Logistic regression fix (#329)

krstopro · web-flow · commit 76de8c3f3c9f · 2026-01-16T13:53:30.000+01:00
* Add average when computing the loss function
* Remove optimizer and compute gradients directly
* Add L2 regularization
* Add more unit-tests
diff --git a/lib/scholar/linear/logistic_regression.ex b/lib/scholar/linear/logistic_regression.ex
@@ -1,12 +1,11 @@
 defmodule Scholar.Linear.LogisticRegression do
   @moduledoc """
-  Logistic regression in both binary and multinomial variants.
+  Multiclass logistic regression.
 
   Time complexity is $O(N * K * I)$ where $N$ is the number of samples, $K$ is the number of features, and $I$ is the number of iterations.
   """
   import Nx.Defn
   import Scholar.Shared
-  alias Scholar.Linear.LinearHelpers
 
   @derive {Nx.Container, containers: [:coefficients, :bias]}
   defstruct [:coefficients, :bias]
@@ -15,35 +14,28 @@ defmodule Scholar.Linear.LogisticRegression do
     num_classes: [
       required: true,
       type: :pos_integer,
-      doc: "number of classes contained in the input tensors."
+      doc: "Number of output classes."
     ],
-    iterations: [
+    max_iterations: [
       type: :pos_integer,
       default: 1000,
-      doc: """
-      number of iterations of gradient descent performed inside logistic
-      regression.
-      """
+      doc: "Maximum number of gradient descent iterations to perform."
     ],
-    learning_loop_unroll: [
-      type: :boolean,
-      default: false,
-      doc: ~S"""
-      If `true`, the learning loop is unrolled.
+    alpha: [
+      type: {:custom, Scholar.Options, :non_negative_number, []},
+      default: 1.0,
+      doc: """
+      Constant that multiplies the L2 regularization term, controlling regularization strength.
+      If 0, no regularization is applied.
       """
     ],
-    optimizer: [
-      type: {:custom, Scholar.Options, :optimizer, []},
-      default: :sgd,
+    tol: [
+      type: {:custom, Scholar.Options, :non_negative_number, []},
+      default: 1.0e-4,
       doc: """
-      The optimizer name or {init, update} pair of functions (see `Polaris.Optimizers` for more details).
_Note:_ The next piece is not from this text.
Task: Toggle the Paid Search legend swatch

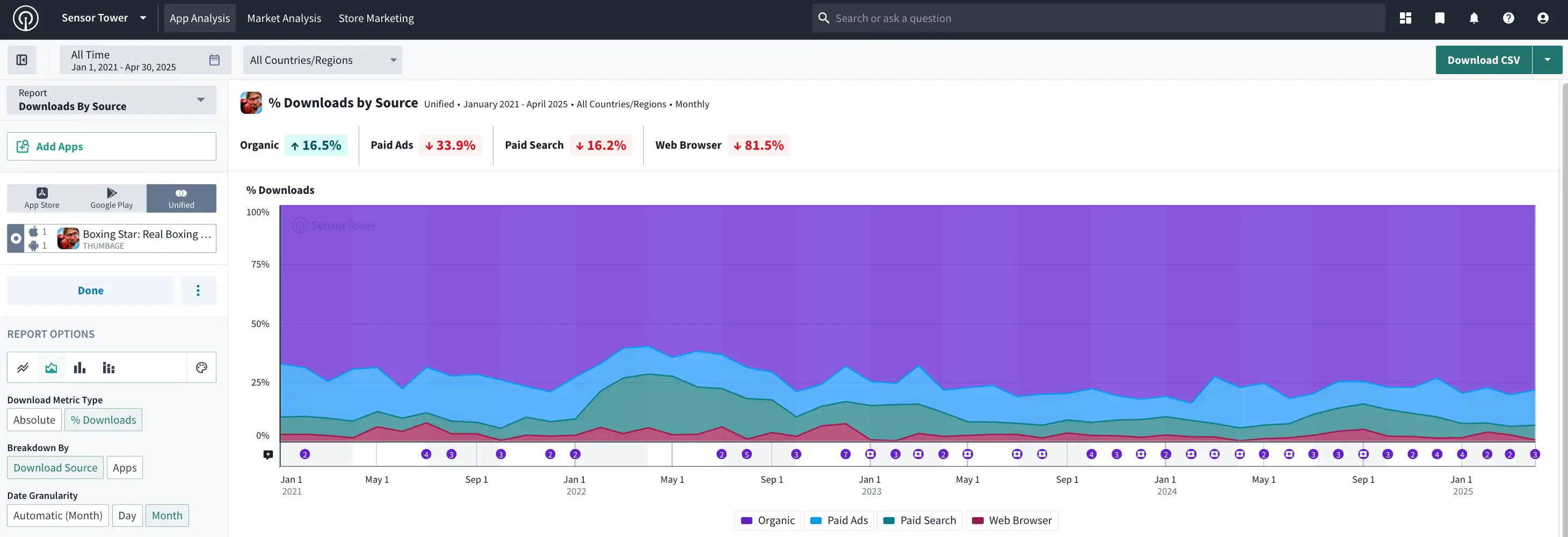Action: pos(888,520)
+      Convergence tolerance. If the infinity norm of the gradient is less than `:tol`,
+      the algorithm is considered to have converged.
       """
-    ],
-    eps: [
-      type: :float,
-      default: 1.0e-8,
-      doc:
-        "The convergence tolerance. If the `abs(loss) < size(x) * :eps`, the algorithm is considered to have converged."
     ]
   ]
 
@@ -53,9 +45,6 @@ defmodule Scholar.Linear.LogisticRegression do
   Fits a logistic regression model for sample inputs `x` and sample
   targets `y`.
 
-  Depending on number of classes the function chooses either binary
-  or multinomial logistic regression.
-
   ## Options
 
   #{NimbleOptions.docs(@opts_schema)}
@@ -68,10 +57,6 @@ defmodule Scholar.Linear.LogisticRegression do
 
     * `:bias` - Bias added to the decision function.
 
-    * `:mode` - Indicates whether the problem is binary classification (`:num_classes` set to 2)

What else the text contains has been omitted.